TEXTO DE ORIGEM
§ §

FM - A participação de Herberto Helder em um ambiente de poesia experimental portuguesa me parece bastante efêmera e não muito significativa no próprio desdobramento de sua poética. Na mesma entrevista, mencionas o aspecto redutor do Concretismo e certo desgaste no experimentalismo, ao longo de duas décadas de sua projeção em Portugal. Gostaria que me falasses um pouco mais desses aspectos aqui referidos.

AH - O movimento da Poesia Experimental Portuguesa, iniciado oficialmente com a publicação dos seus dois Cadernos – de 1964 e 1966 -, fui fundado em Lisboa por António Aragão e Herberto Hélder, ambos madeirenses mas residentes na capital. Logo a seguir, Herberto Hélder desligou-se completamente e António Aragão, Melo e Castro, Salette Tavares e eu própria, com mais alguns, assumiram a tarefa de levar para diante o Movimento, teorizando, publicando, intervindo agressivamente a nível nacional e internacional. Muito importante na época foi a sua postura anti-establishment, pois desde 1961 decorria a Guerra Colonial que só terminou em 1974 com Revolução dita «dos cravos». O Experimentalismo Português, além de derivar, inicialmente, do Movimento da Poesia Concreta, sobretudo de origem brasileira, por influência de Melo e Castro, que depois se alargou ao que hoje poderemos chamar de Experimentalismo Mundial, teve essa particular dimensão histórica, mas também se inseria nos movimentos de contestação mundial, como os célebres make love not war, women’s lib, pop art, rock and roll etc., seus contemporâneos. Tudo isto contribuiu para a verdadeira perseguição de que os Experimentalistas foram objeto, mas também é verdade que os textos que produziram nessa época eram uma afronta ao imobilismo nacional e seus mandarins. Textos como por exemplo o meu poema LEONORANA, escrito nos anos 60 mas só publicado em 1970, baseado num conhecido tema camoniano, causou um escândalo que ainda hoje não se dissipou completamente.

§ §

MATERIAL
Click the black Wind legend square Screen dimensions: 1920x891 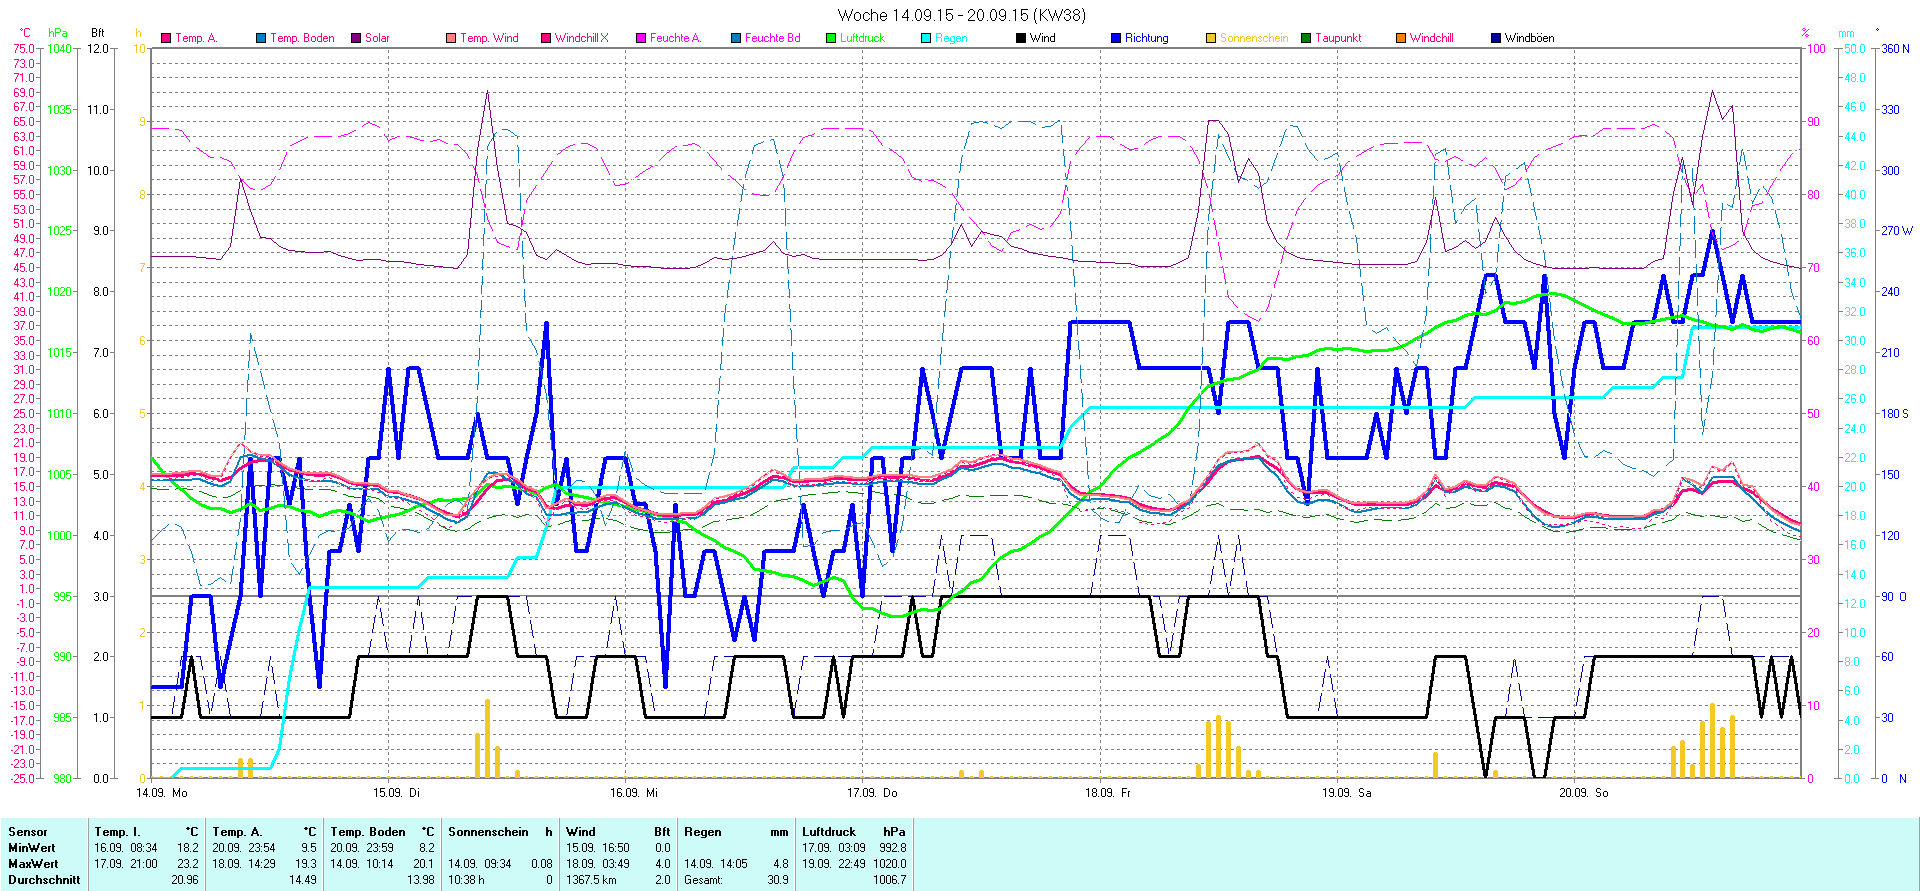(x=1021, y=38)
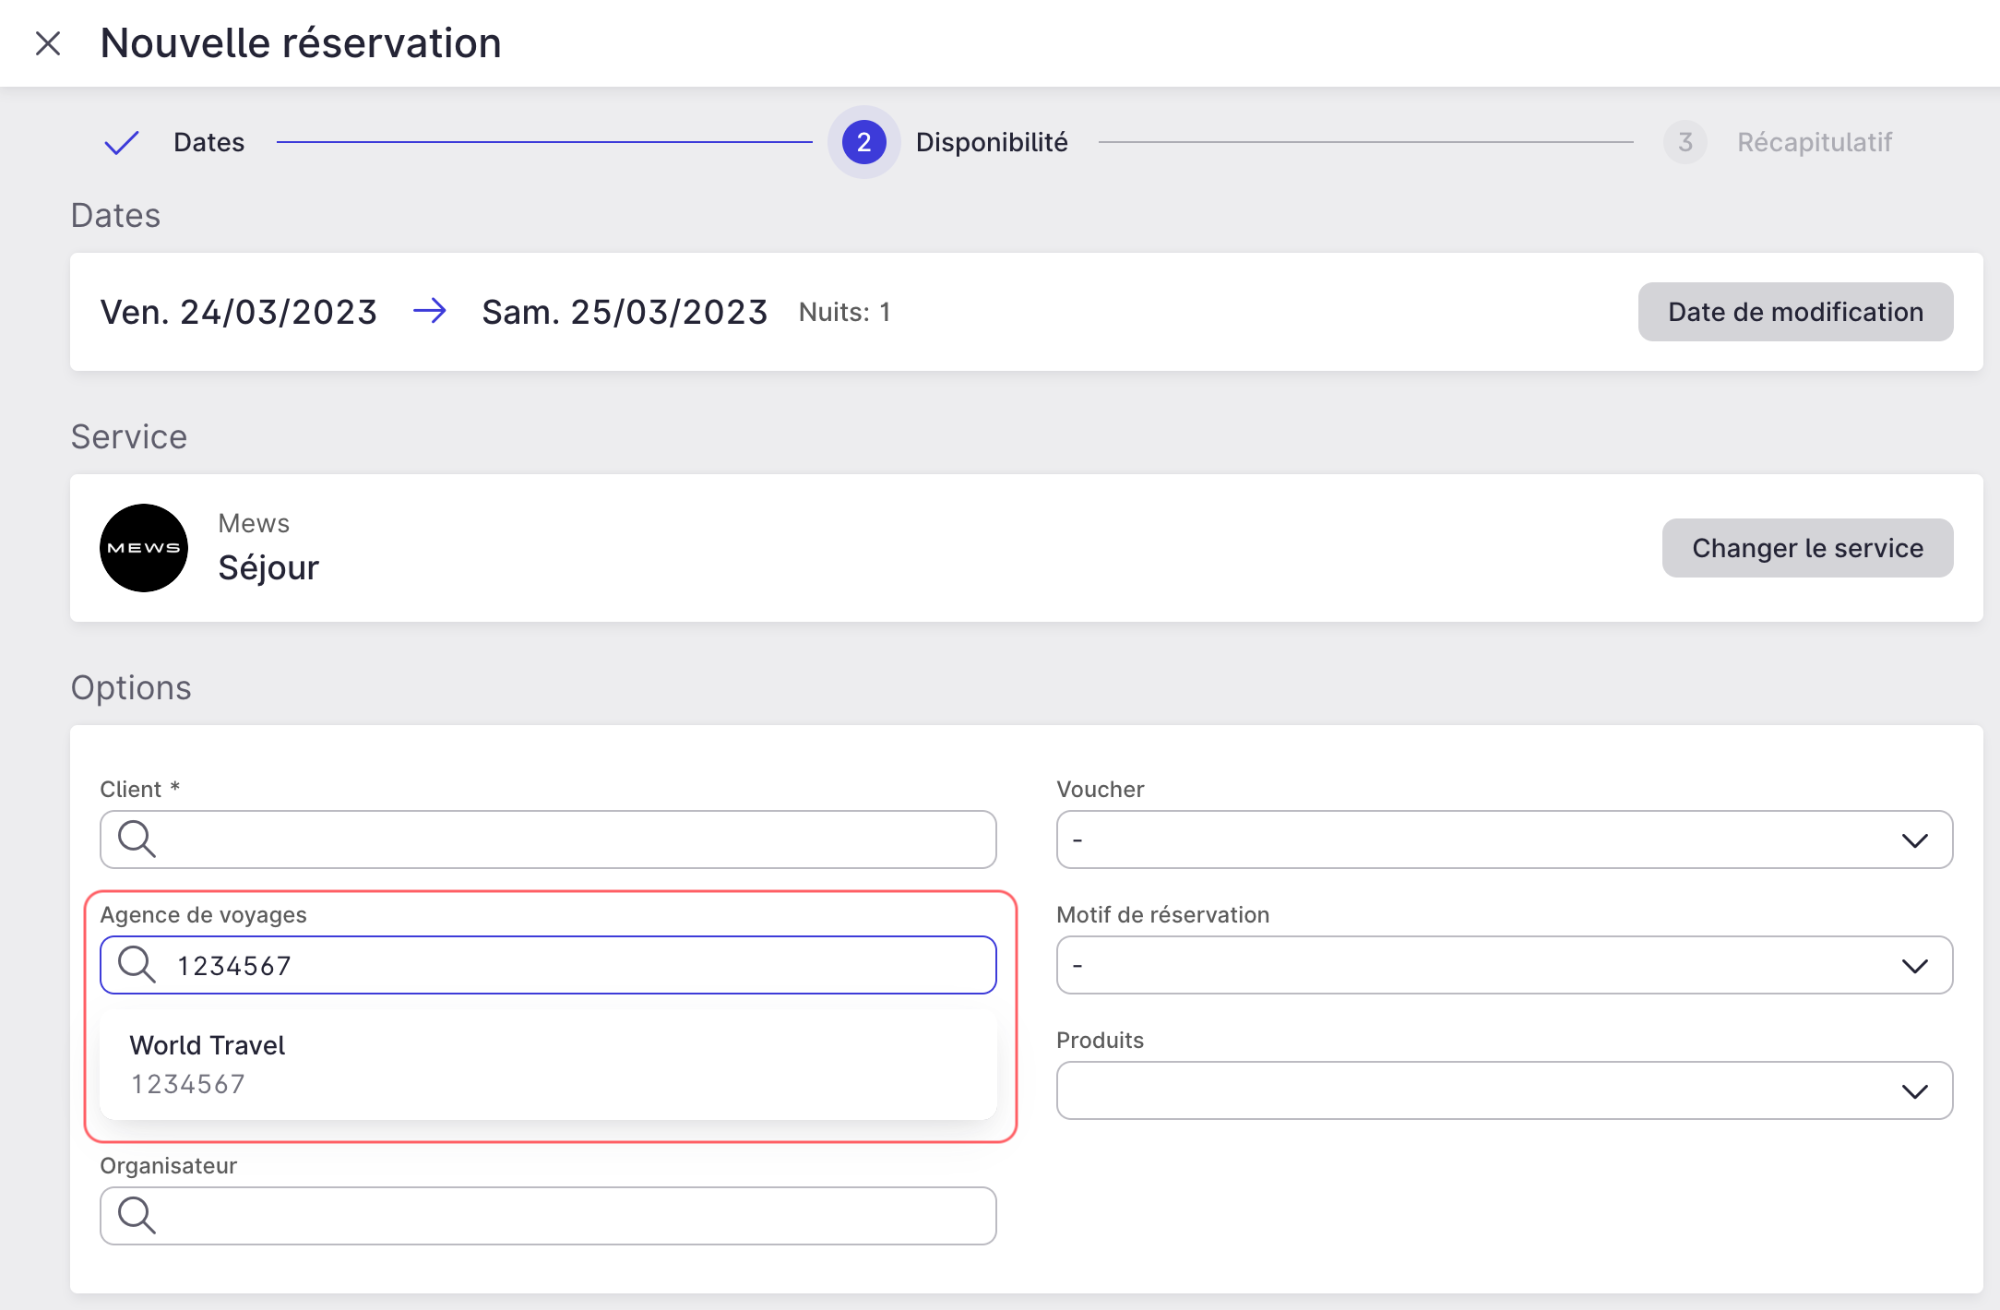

§ §

O QUE SE PEDE
Troque "entrevista" por "conversa" e reescreva o trecho do texto de origem entre "FM - A participação" e "aspectos aqui referidos.", inclusive. O material não tem relação com o texto de origem.

RESOLUÇÃO COMPLETA
FM - A participação de Herberto Helder em um ambiente de poesia experimental portuguesa me parece bastante efêmera e não muito significativa no próprio desdobramento de sua poética. Na mesma conversa, mencionas o aspecto redutor do Concretismo e certo desgaste no experimentalismo, ao longo de duas décadas de sua projeção em Portugal. Gostaria que me falasses um pouco mais desses aspectos aqui referidos.